[FAQ] How do I remove or deal with outliers?


Global Moderator
How do I remove or deal with outliers?

Removing outliers can cause your data to become more normal but contrary to what is sometimes perceived, outlier removal is subjective, there is no real objective way of removing outliers.

The problem, as always, is what the heck does one mean by 'outlier' in these
contexts. Seems to be like pornography -- "I know it when I see it."
-- Berton Gunter (quoting Justice Potter Stewart in a discussion about tests
for outliers)
R-help (April 2005)

Always remember that these points remain observations and you should not just throw them out on a whim. Instead you should have good reasons to remove your outliers. There may be many truly valid reasons to remove data-points. These include outliers caused by measurement errors, incorrectly entered data-points or impossible values in real life. If you feel that any outlier are erroneous data points and you can validate this, then you should feel free to remove them.

On the other hand, if you see no reason why your outliers are erroneous measurements then there is no truly objective way to remove them. They are true observations and you may have to consider that the assumptions of your test do not correspond to the reality of your situation. You could always try a non-parametric test (which in general are less sensitive to outliers) or some other analysis that does not require the assumption that your data is normally distributed.

Here's some more online help on the topic here.

If you're still having trouble with this topic feel free to start a thread on the forum, and be sure to check out our guidelines for efficient posting.
Last edited:


No cake for spunky
I have worked on this topic because a recent comp question dealt with it.
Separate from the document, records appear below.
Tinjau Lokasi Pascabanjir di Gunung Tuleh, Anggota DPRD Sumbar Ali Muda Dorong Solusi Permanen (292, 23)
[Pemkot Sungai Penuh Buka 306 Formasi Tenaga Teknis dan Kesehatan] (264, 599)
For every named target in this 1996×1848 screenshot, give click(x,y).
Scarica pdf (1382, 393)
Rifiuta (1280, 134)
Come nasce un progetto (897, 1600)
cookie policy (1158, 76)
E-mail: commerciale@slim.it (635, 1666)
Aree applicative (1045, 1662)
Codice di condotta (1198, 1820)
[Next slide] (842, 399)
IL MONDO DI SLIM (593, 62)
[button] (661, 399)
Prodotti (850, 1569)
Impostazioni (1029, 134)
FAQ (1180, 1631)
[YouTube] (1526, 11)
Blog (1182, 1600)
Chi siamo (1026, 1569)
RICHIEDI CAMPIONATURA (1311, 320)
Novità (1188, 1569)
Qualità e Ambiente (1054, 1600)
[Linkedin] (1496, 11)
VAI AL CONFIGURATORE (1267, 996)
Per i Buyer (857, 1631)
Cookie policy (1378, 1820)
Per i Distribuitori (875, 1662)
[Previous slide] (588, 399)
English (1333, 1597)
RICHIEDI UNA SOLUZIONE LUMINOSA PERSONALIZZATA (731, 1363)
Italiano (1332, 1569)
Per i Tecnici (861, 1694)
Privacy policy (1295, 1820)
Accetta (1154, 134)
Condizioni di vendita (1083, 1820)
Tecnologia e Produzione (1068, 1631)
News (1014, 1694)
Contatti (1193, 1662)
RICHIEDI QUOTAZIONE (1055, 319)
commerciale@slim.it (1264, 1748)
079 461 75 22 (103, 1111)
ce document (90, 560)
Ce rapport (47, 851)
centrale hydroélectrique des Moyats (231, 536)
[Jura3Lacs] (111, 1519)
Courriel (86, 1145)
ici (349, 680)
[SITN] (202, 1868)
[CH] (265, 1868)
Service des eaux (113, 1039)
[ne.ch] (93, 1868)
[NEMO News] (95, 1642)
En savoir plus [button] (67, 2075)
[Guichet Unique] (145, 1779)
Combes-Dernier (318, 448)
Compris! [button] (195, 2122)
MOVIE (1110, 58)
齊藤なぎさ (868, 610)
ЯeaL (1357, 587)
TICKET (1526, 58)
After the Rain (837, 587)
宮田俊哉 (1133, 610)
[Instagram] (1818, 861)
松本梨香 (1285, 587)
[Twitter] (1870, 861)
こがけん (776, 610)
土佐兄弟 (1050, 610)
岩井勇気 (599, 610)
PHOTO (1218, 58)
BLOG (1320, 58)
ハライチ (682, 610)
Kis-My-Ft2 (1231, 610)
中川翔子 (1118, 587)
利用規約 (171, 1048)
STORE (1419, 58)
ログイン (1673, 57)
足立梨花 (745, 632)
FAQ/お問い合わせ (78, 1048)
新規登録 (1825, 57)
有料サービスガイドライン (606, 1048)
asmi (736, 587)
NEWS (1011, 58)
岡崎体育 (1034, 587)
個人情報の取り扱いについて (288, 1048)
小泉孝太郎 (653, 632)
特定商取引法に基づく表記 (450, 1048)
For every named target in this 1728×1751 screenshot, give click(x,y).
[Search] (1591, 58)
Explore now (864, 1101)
One piece of advice on when it is legitimate to remove outliers that makes sense to me is that when it totally distorts analysis of the data (for example distorting signficantly the central tendency you are using) then it is legitimate to remove them. To me you would not want to completely change the results due to a single point or a few points.


Global Moderator
I wouldn't completely agree with that logic. It seems like adjusting reality to your model (and hence choice of statistic for central tenancy). If they are true observations and not erroneous, you should be adjusting your model (and corresponding distribution with central measure). If the mean is influenced too strongly by a few points (that are real observations), you should switch to a measure that is more appropriate for your data. Often a robust measure like the median will work much better, without you having to revert to adjusting reality to your model.

One of the best examples of this, which you will often see this in politics, is the mean and median income.

Certain political parties/institutes like to quote the mean income as a measure of prosperity; "the people can see that the mean income in our country has increased, and hence we are doing a darn good job!".
In most countries, if not all, the mean income will give a distorted view of reality as the very few extremely rich have a strong influence on the mean income. This can cause the situation that the mean household income increases, while the majority of people get poorer (standard scenario in many third-world countries)

Instead if you use the median income, as your measure - which is the amount which divides the income distribution into two equal groups, half having income above that amount, and half having income below that amount - you have a much better picture of what is going on as your measure of central tenancy fits better with your data (you are not making the implicit assumption that the incomes are distributed evenly and symmetrically).

For instance look at the difference in mean and median income for some world countries, which provides a measure of income inequality.

I was wondering however, what people here think of using Chebyshev's inequality to id outliers?
Last edited:


Less is more. Stay pure. Stay poor.
I enjoyed this thread. I remember taking my courses and we were always removing outliers. Then I got my first real life dataset and started removing outliers. But, I realized I was removing real people's data and in actual life it is not right to remove observations to make your data better fit the model and its measures, you have to attempt to make the model fit the data, because like life - prediction models are not perfect.


Less is more. Stay pure. Stay poor.
I have never used Chebyshev's inequality for outliers. I have always used standard deviations from standard normal distribution (perhaps Chebyshev's would have been better at times). I know Chebyshev's is applicable to most distributions, and have been under the assumption if you know the distribution use that instead of Chebyshev. Are there certain times when Chebyshev's inequality is best?